**EXTRACT PROVIDED:**
#####

A large study of insurance claims adds to the evidence linking rheumatoid arthritis treatment to the risk of venous thrombosis.
Kim SC, Solomon DH, Liu J, et al. Risk of Venous Thromboembolism in Patients with Rheumatoid Arthritis Initiating Disease-Modifying Antirheumatic Drugs. American Journal of Medicine. December 19, 2014. doi: http://dx.doi.org/10.1016/j.amjmed.2014.11.025
More data to ponder about the relation between rheumatoid arthritis (RA) treatment and the risk for venous thromboembolism (VTE). This cohort study, based on a review of insurance claims, reports a modest link between biological disease-modifying anti-rheumatic drugs (bDMARDs) and VTE.
It also finds an increased relative incidence in hospitalization for VTE. The risk is greatest in the first 180 days of treatment.
However, the absolute increase in risk is low, at under 1%.
The investigators identified 29,481 RA patients who were treated with conventional DMARDs, methotrexate, or bDMARDs for up to a year.
During followup, there were 191 VTE events, 31 of them tied to bDMARD use and 29 of those to tumor necrosis factor-Î± inhibitors.
While few of the comparisons were statistically significant, the hazard ratio of VTE for bDMARDs vs conventional DMARDs in the first 180 days was 2.48 (95% confidence interval: 1.14-5.39).

#####

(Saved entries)
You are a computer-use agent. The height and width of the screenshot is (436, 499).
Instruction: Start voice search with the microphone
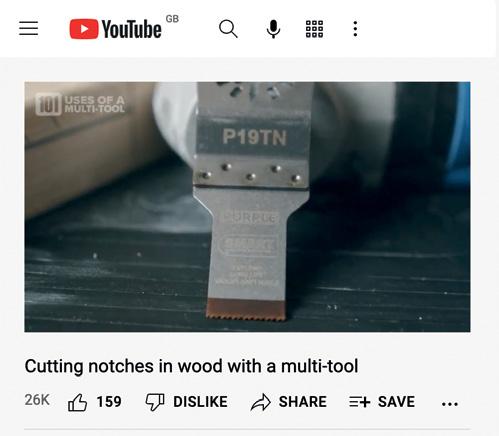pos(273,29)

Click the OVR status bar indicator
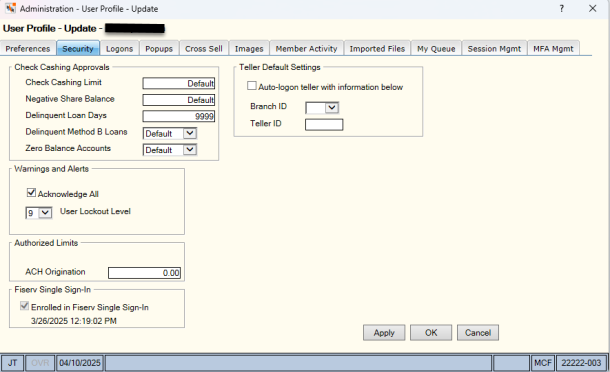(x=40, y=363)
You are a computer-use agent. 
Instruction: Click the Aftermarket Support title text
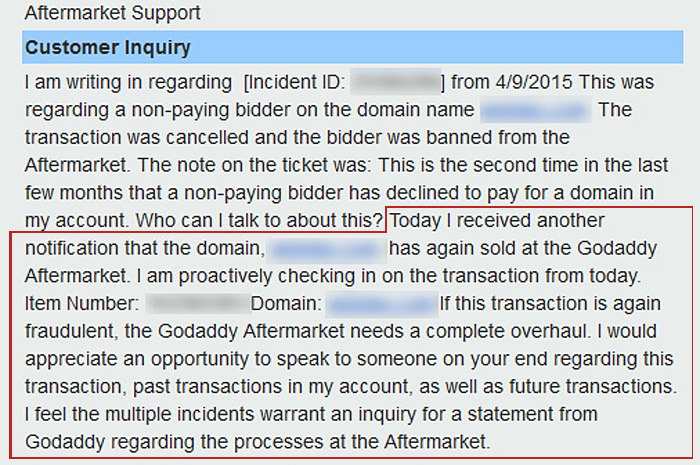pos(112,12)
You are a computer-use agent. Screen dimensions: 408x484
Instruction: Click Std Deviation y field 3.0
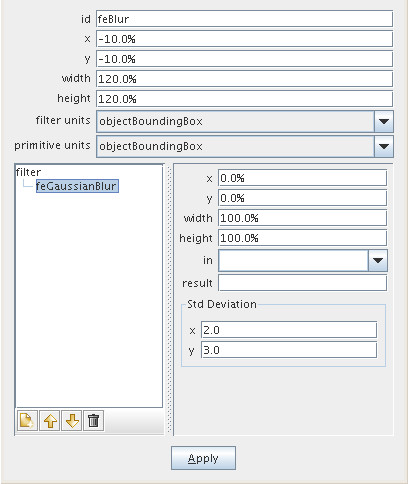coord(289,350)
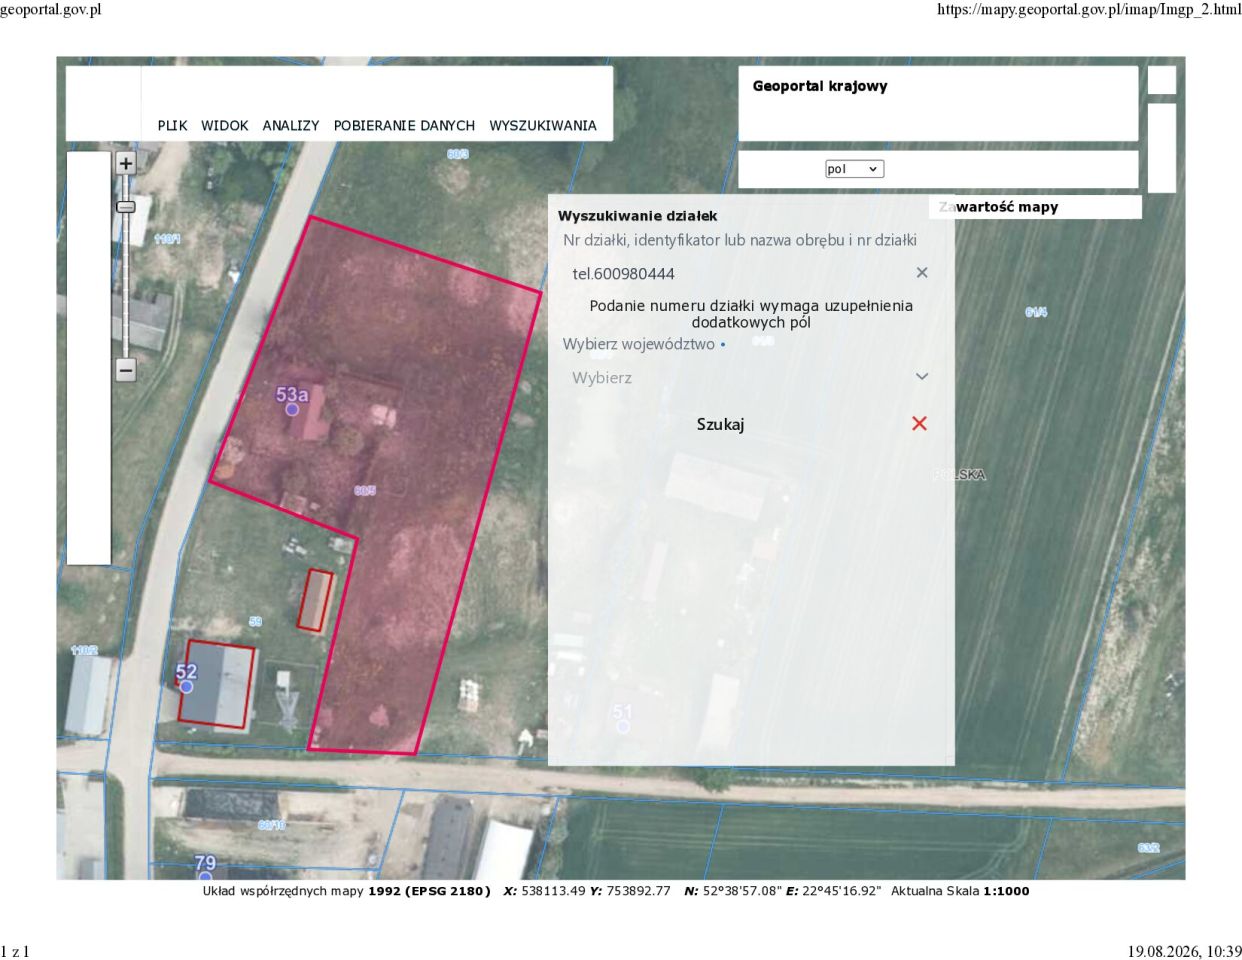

#####

**BRIEF 1:** Decide whether each statement below agrees with the summary of the rheumatoid arthritis study. Answer yes or no for each, and quote the words of the summary that decide it. (a) The absolute increase in risk was found to be above 1%. (b) The risk is greatest in the first 180 days of treatment. (c) The cohort included 29,481 patients with rheumatoid arthritis.
**BRIEF 2:** Transcribe the passage of the summary of the rheumatoid arthritis study that runs from "The investigators identified" to "necrosis factor-Î± inhibitors.", keeping every word and mark unchanged.

**WRITTEN REPLY 1:**
(a) No: "the absolute increase in risk is low, at under 1%."
(b) Yes: "The risk is greatest in the first 180 days of treatment."
(c) Yes: "The investigators identified 29,481 RA patients"

**WRITTEN REPLY 2:**
The investigators identified 29,481 RA patients who were treated with conventional DMARDs, methotrexate, or bDMARDs for up to a year.
During followup, there were 191 VTE events, 31 of them tied to bDMARD use and 29 of those to tumor necrosis factor-Î± inhibitors.